Heftig! Reality-Star bringt dieses "Andenken" aus Luxus-Urlaub mit
Saint-Barthélemy (Karibik) - Teuer muss nicht immer gut sein! Diese Erfahrung machte US-Serienstar Bethenny Frankel (55, "The Real Housewives of New York City") über den Jahreswechsel. Von ihrem Luxus-Urlaub auf St.

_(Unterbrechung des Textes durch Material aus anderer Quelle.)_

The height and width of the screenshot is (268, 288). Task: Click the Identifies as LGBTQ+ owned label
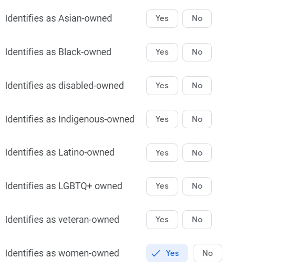point(64,186)
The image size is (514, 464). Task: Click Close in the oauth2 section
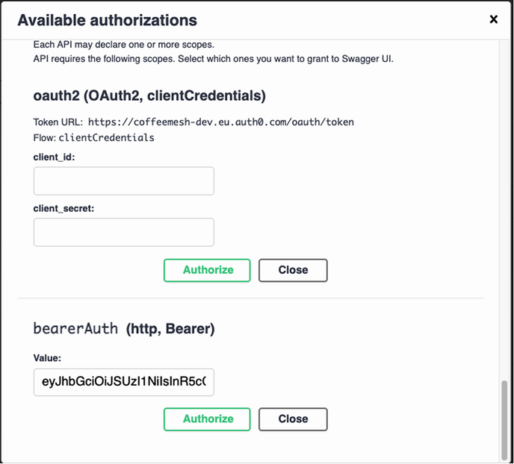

Barths brachte die 55-Jährige ein unschönes "Andenken" mit nach Hause.
Bereits am 4. Januar teilte die US-Amerikanerin mit ihren mehr als sieben Millionen Followern bei Instagram und TikTok Schnappschüsse aus der Karibik: Schicke Kleider, Strand, Bikinis - und unübersehbare Pusteln im Gesicht.
"Nicht das, was ich mir eigentlich erwartete habe", schrieb Frankel zu ihrem Post. Am Donnerstag meldete sich die 55-Jährige erneut zu Wort, startete eine Schimpftirade und nannte den Grund für die roten Flecken.
Der Reality-Star hatte sich im Urlaub eine bakterielle Infektion im Gesicht eingefangen. "Ich sage Euch, dass ich in meinem Leben nie wieder ein Hotelhandtuch oder -laken benutzen werde", sagte Frankel.
Jeder, der schon einmal hinter die Kulissen eines Hotels geschaut und "diese ekelhaften Behälter mit Handtüchern und Bettwäsche" gesehen hat, könne ihre Aufregung wahrscheinlich nachvollziehen, so die 55-Jährige.
"The Real Housewives"-Star vergleicht Hotel-Handtücher mit Make-up-Schwämmen
Selbst ein "gut gereinigtes Handtuch" könne Bakterien enthalten, will Frankel von ihrem Hautarzt und von einem Kosmetiker erfahren haben und stellte dann einen Vergleich zwischen Hotelhandtüchern und Make-up-Schwämmen an.
"Make-up-Schwämme kann man so oft reinigen wie man will. Sie sind ein Nährboden für Bakterien, ebenso wie Puderquasten und Make-up-Pinsel", echauffierte sich die 55-Jährige.
Ein Follower wollte daraufhin von der Amerikanerin wissen, ob sie künftig mit eigenen Handtüchern und Laken im Gepäck verreisen werde. "Ich recherchiere das gerade", lautete ihre knappe Antwort.
Tochter Bryn erwischten die Bakterien übrigens ebenfalls - und das wohl nicht zum ersten Mal. Sie sei es gewesen, die ihre Mutter auf die Infektion hingewiesen habe.